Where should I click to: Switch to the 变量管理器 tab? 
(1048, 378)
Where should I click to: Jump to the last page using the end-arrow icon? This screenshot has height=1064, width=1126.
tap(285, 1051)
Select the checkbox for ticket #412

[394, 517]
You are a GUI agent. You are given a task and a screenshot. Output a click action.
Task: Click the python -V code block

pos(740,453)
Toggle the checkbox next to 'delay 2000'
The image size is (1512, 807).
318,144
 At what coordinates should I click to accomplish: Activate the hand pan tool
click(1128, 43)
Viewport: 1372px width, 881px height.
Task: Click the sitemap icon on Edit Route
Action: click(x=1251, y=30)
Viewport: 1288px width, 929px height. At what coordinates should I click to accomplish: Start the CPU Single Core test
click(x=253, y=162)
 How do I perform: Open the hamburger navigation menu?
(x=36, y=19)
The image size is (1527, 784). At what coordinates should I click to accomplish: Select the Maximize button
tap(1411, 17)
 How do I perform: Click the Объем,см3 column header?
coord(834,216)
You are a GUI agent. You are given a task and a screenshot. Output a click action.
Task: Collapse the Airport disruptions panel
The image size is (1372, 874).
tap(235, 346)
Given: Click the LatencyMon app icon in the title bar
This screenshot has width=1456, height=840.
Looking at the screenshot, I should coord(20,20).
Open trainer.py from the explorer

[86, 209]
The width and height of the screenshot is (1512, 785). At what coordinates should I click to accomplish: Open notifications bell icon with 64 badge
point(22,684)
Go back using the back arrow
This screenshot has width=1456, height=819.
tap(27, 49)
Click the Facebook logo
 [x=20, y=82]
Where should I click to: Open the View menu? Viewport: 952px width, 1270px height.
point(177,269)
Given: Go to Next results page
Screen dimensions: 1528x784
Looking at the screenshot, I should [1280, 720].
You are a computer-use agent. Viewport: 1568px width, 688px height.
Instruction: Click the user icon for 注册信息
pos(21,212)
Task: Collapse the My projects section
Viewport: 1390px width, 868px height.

◆ ◆ ◆ ◆ ◆ ◆ ◆

WHAT THIS TASK INVOLVES:
From the line holding "The image size is (1372, 874)." through the last line above, reproduce each line exactly and add nothing.

FINISHED EXERCISE:
The image size is (1372, 874).
tap(235, 346)
Given: Click the LatencyMon app icon in the title bar
This screenshot has width=1456, height=840.
Looking at the screenshot, I should coord(20,20).
Open trainer.py from the explorer

[86, 209]
The width and height of the screenshot is (1512, 785). At what coordinates should I click to accomplish: Open notifications bell icon with 64 badge
point(22,684)
Go back using the back arrow
This screenshot has width=1456, height=819.
tap(27, 49)
Click the Facebook logo
 [x=20, y=82]
Where should I click to: Open the View menu? Viewport: 952px width, 1270px height.
point(177,269)
Given: Go to Next results page
Screen dimensions: 1528x784
Looking at the screenshot, I should [1280, 720].
You are a computer-use agent. Viewport: 1568px width, 688px height.
Instruction: Click the user icon for 注册信息
pos(21,212)
Task: Collapse the My projects section
Viewport: 1390px width, 868px height.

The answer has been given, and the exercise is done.